Anthropic has launched Project Glasswing, a cybersecurity initiative that uses the Claude Mythos Preview AI model to proactively find and patch critical vulnerabilities across operating systems, browsers, and open-source projects.

Access to Mythos is restricted to a closed consortium of more than 40 participants, including Amazon, Microsoft, Apple, Google, the Linux Foundation, and security vendors like CrowdStrike, Palo Alto Networks, and Cisco.

In trials, Mythos identified thousands of vulnerabilities, including many zero-days, some of which have been unpatched for a decade or more, though independent verification remains limited.

The overarching theme is the dual-use risk of AI: defensive vulnerability research can be repurposed for offense, raising ongoing policy and governance questions as capabilities advance.

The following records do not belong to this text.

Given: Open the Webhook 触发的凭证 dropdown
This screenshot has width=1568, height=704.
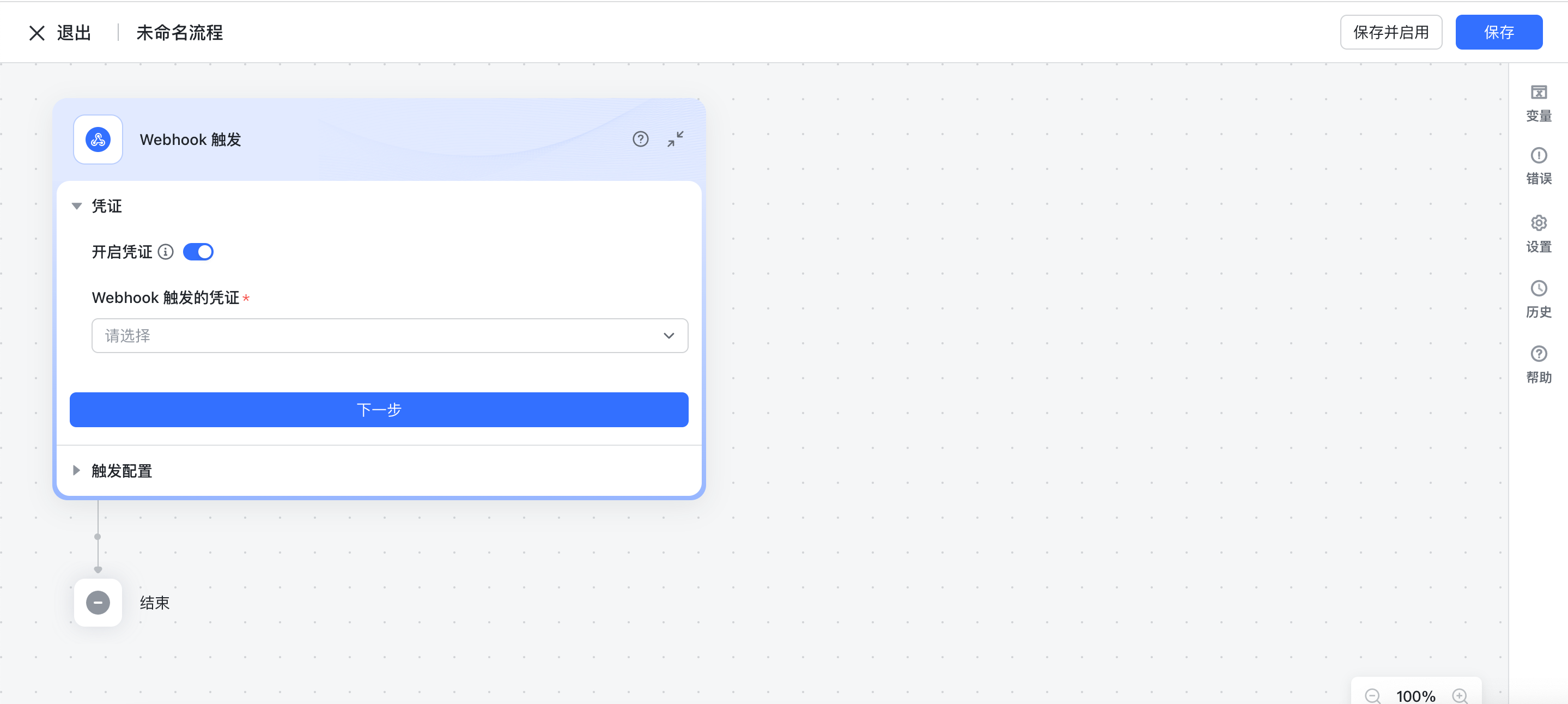Looking at the screenshot, I should (390, 336).
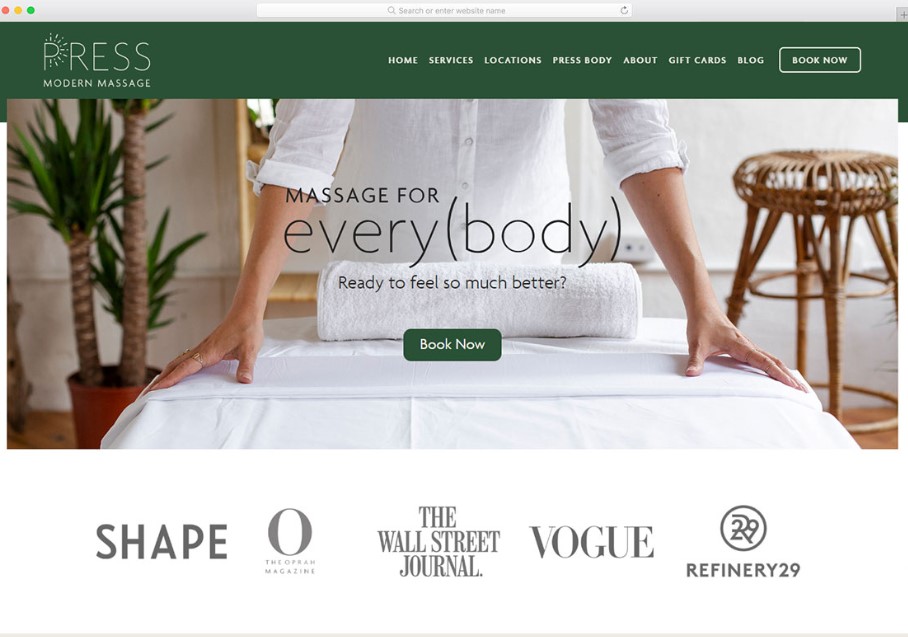Click the browser reload icon
This screenshot has width=908, height=637.
pos(624,10)
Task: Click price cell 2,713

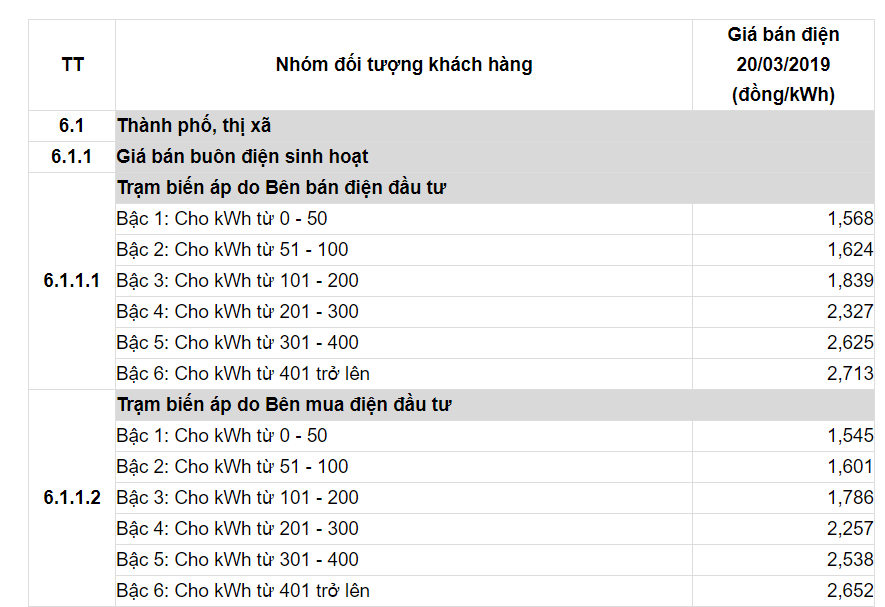Action: coord(783,374)
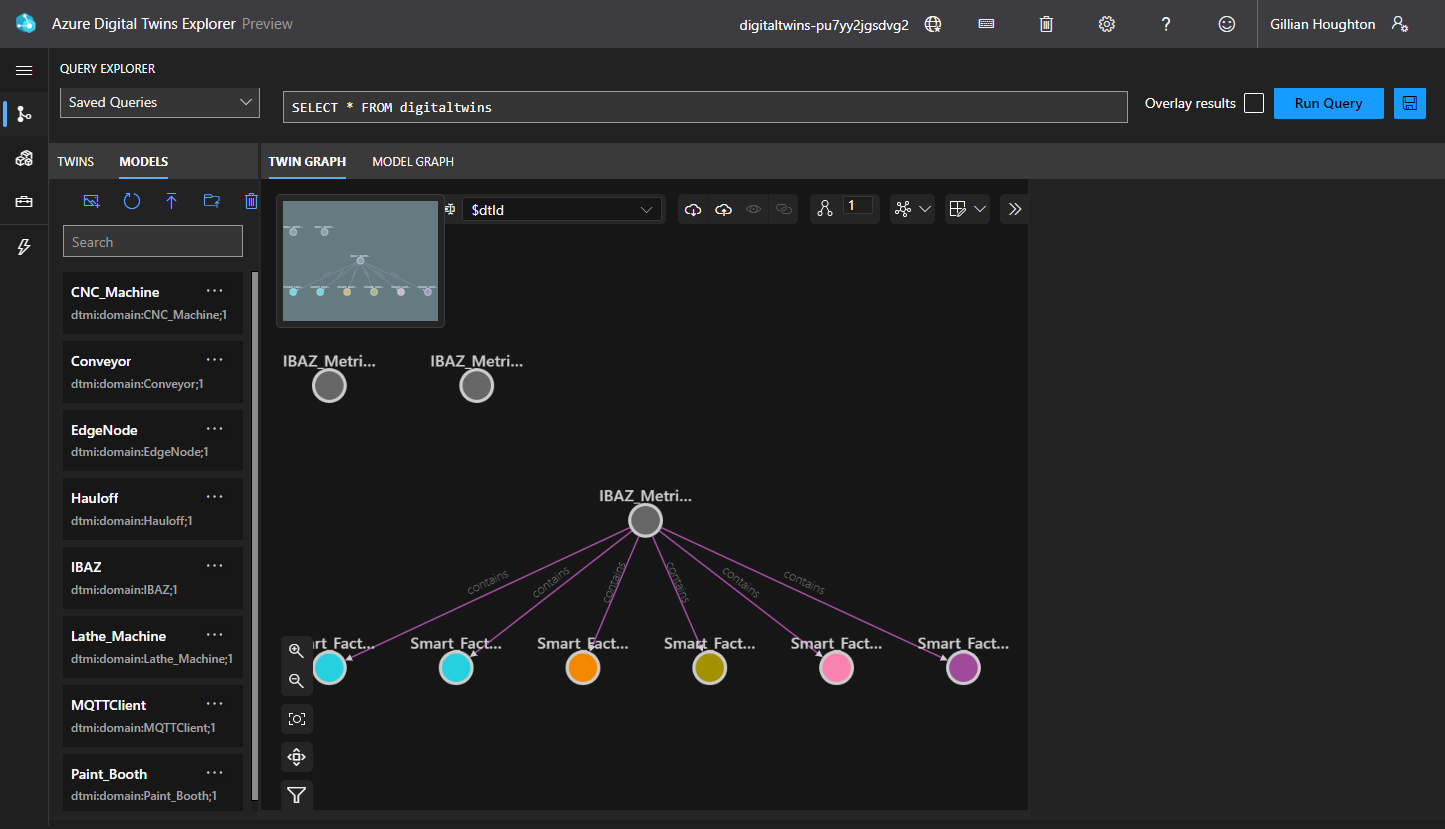The height and width of the screenshot is (829, 1445).
Task: Click the Run Query button
Action: tap(1328, 104)
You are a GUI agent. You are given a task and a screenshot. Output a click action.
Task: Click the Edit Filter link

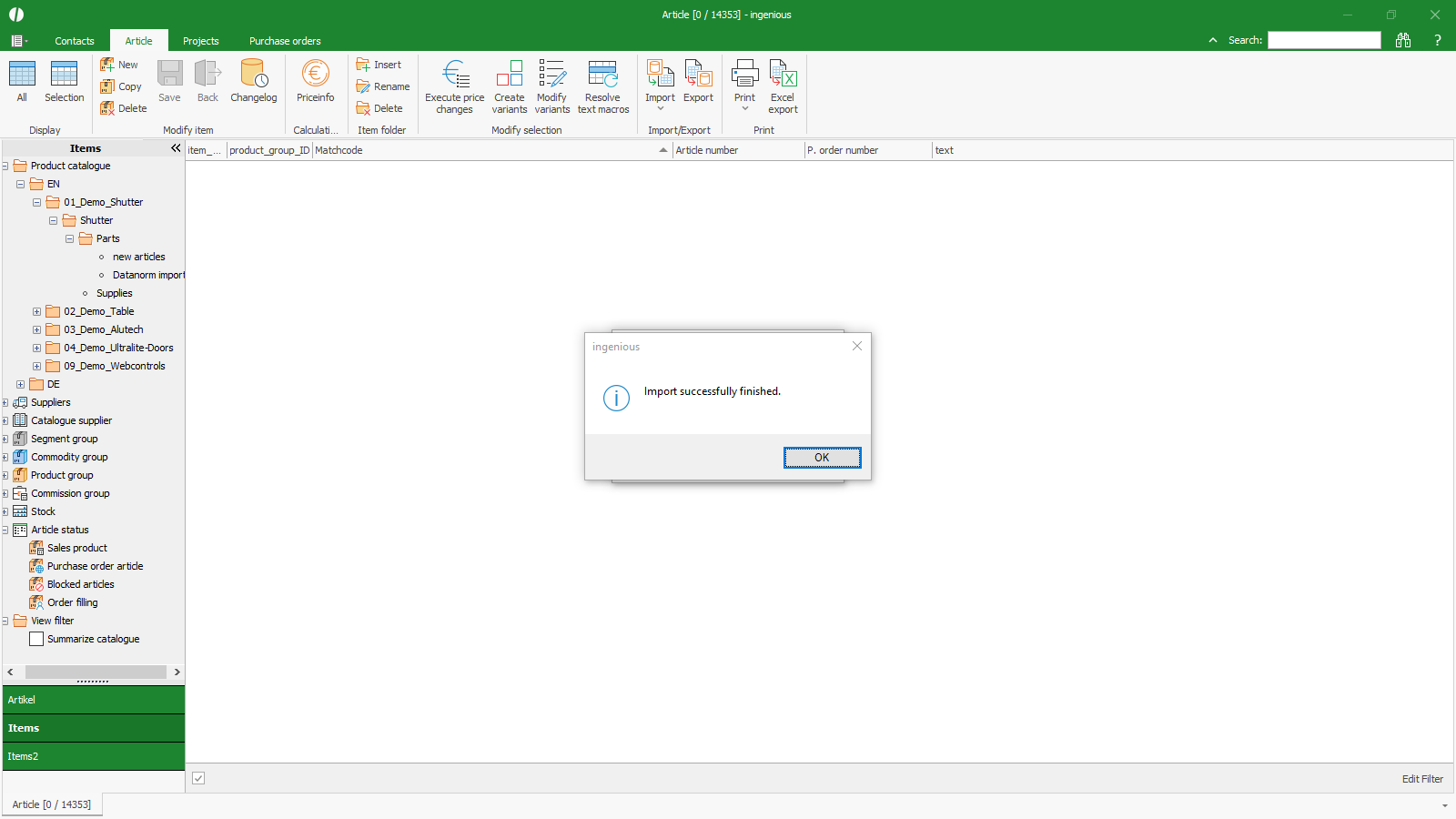click(1421, 779)
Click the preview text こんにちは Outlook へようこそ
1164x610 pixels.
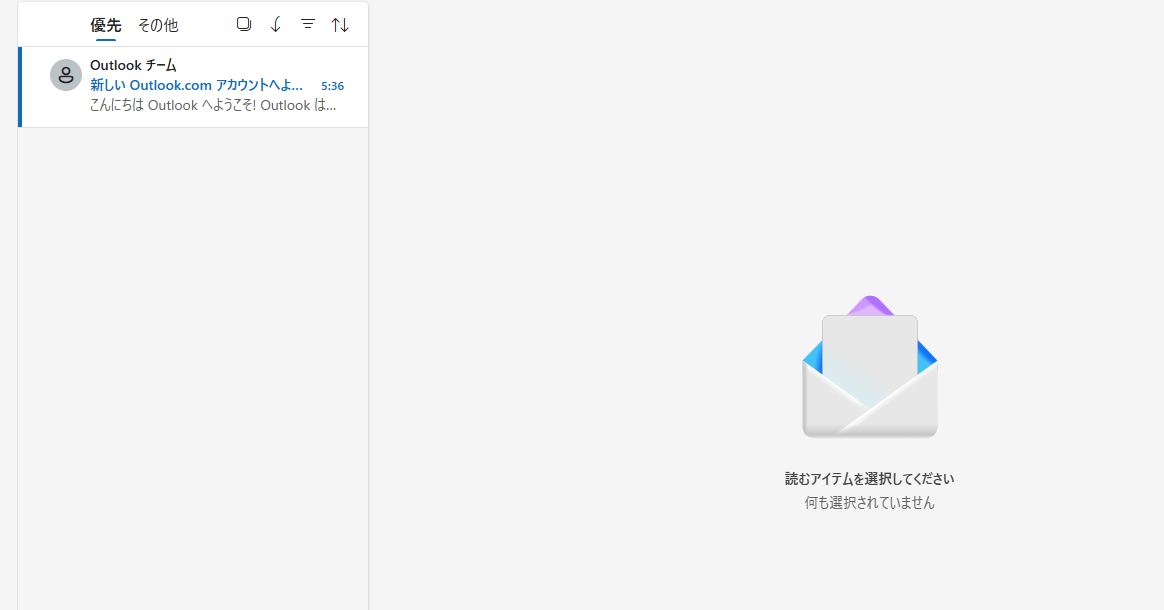click(x=213, y=105)
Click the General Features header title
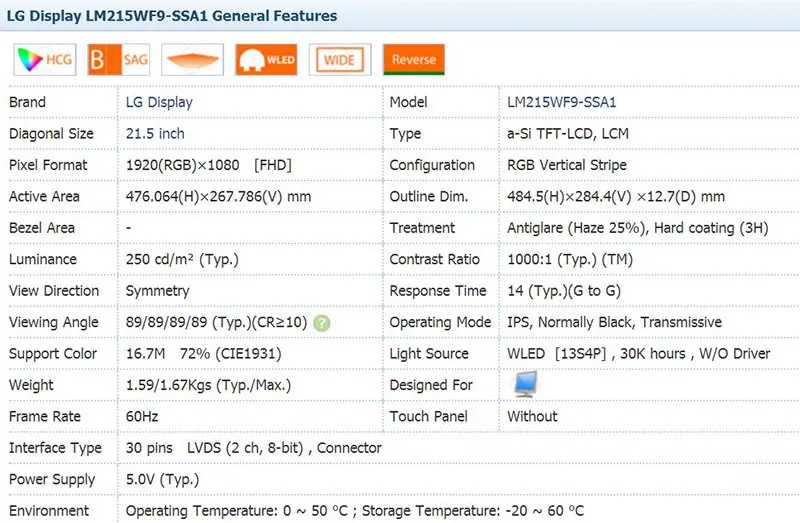 172,16
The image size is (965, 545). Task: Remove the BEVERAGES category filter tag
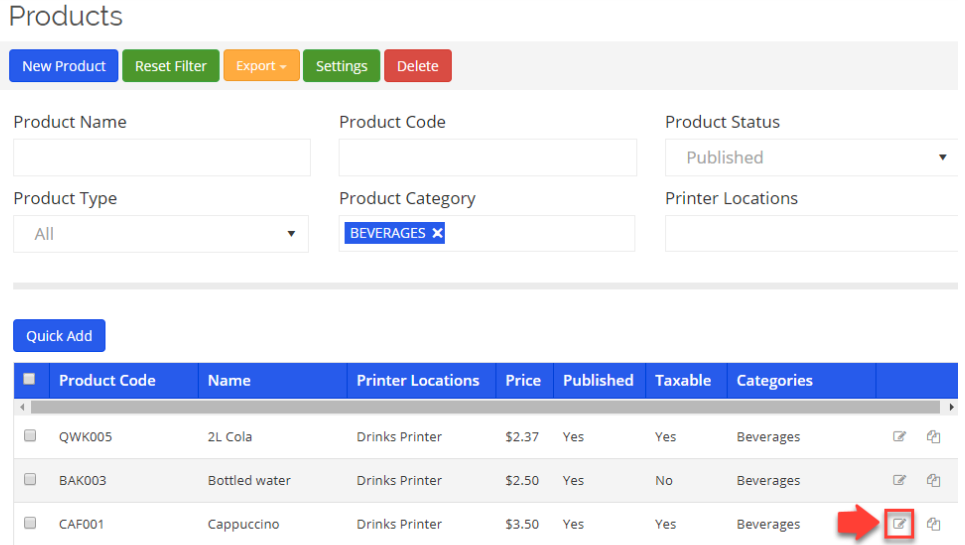437,233
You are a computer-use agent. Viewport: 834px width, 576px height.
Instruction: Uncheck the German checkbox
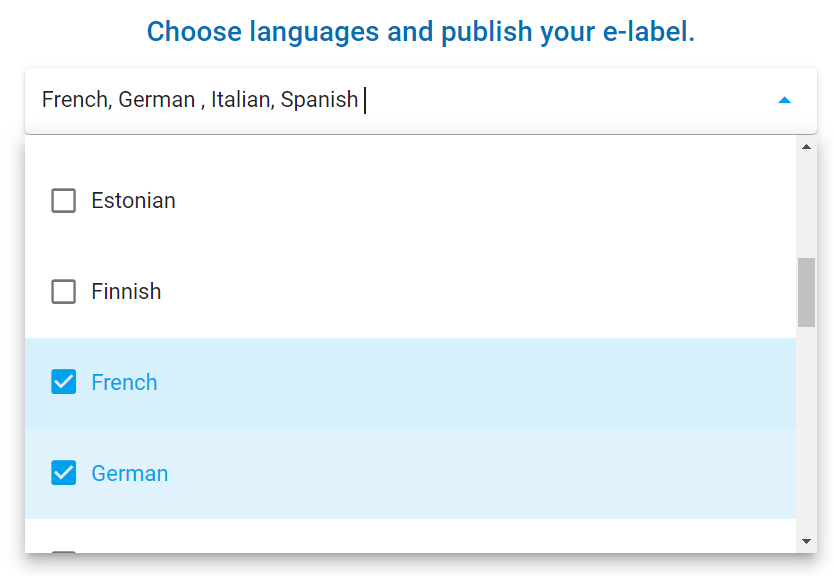pyautogui.click(x=64, y=473)
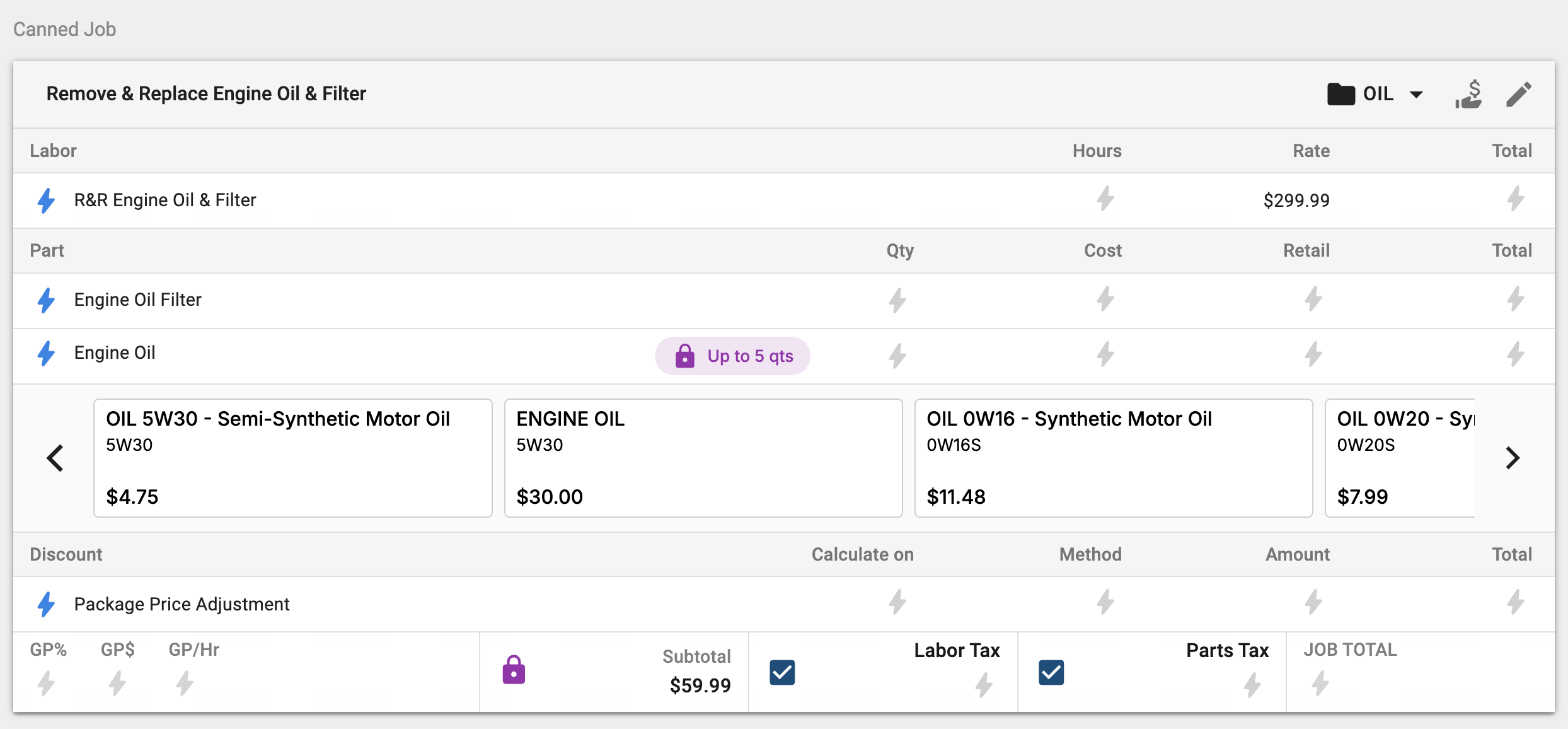The height and width of the screenshot is (729, 1568).
Task: Click the $299.99 labor rate value
Action: 1296,201
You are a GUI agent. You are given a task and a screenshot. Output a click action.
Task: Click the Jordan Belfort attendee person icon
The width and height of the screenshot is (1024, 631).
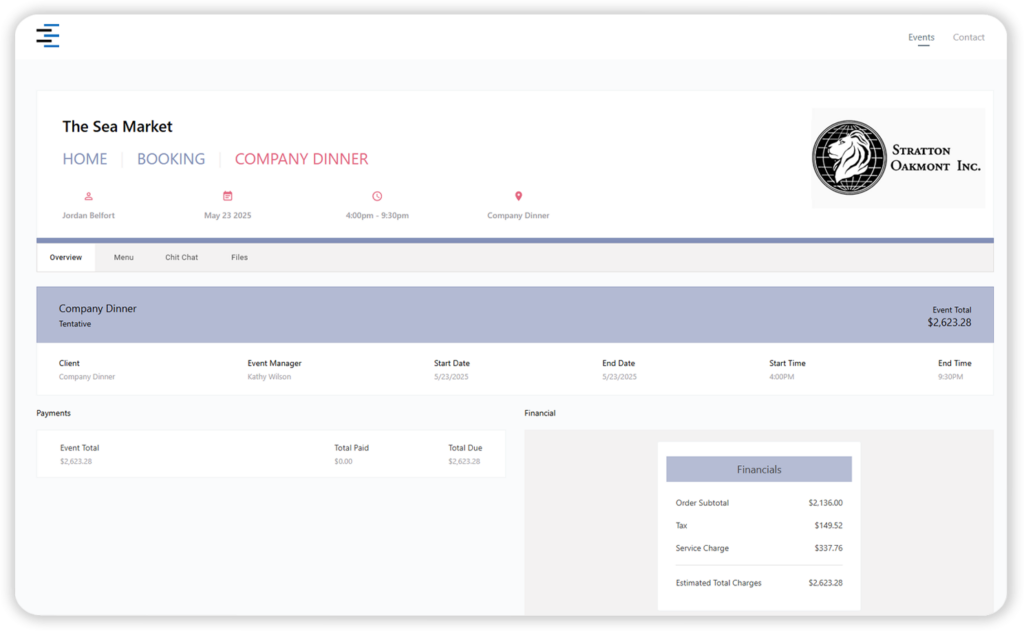(x=88, y=197)
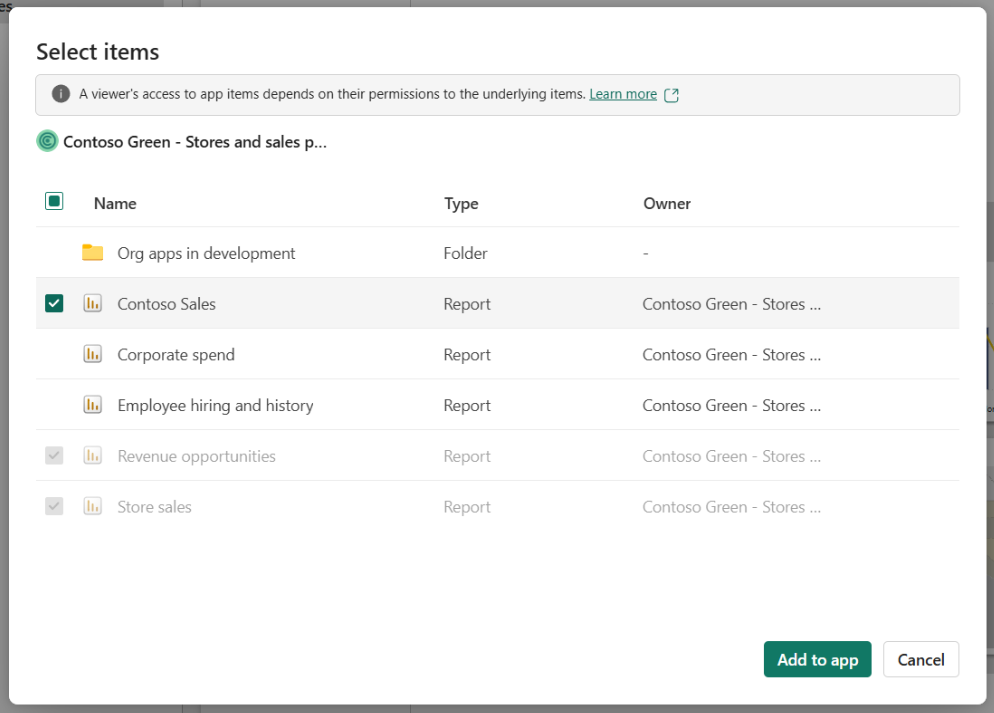Screen dimensions: 994x713
Task: Open the Org apps in development folder
Action: click(x=206, y=253)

Public discourse centers on whether the model is too dangerous to release, with debates over safety versus capability and calls for rigorous proofs and independent verification before deployment.

Prominent voices and outlets are weighing in on risk and governance of highly capable AI models, including concerns about safety, release decisions, and potential misuse.

Experts warn that advanced reasoning and automation could enable sophisticated hacking, including weaponizing discovered vulnerabilities, prompting concerns about broad access and adversarial use.

There are also concerns that AI could crack passwords or encryption, escalating cybersecurity risks with potential fallout for economies, public safety, and national security.

Threat actors have historically exploited AI tools, underscoring the need for guardrails and responsible deployment.

Security researchers note a shift toward more capable AI vulnerability research, with industry voices highlighting the trend and the buzz around claims that the model is 'too dangerous to release.'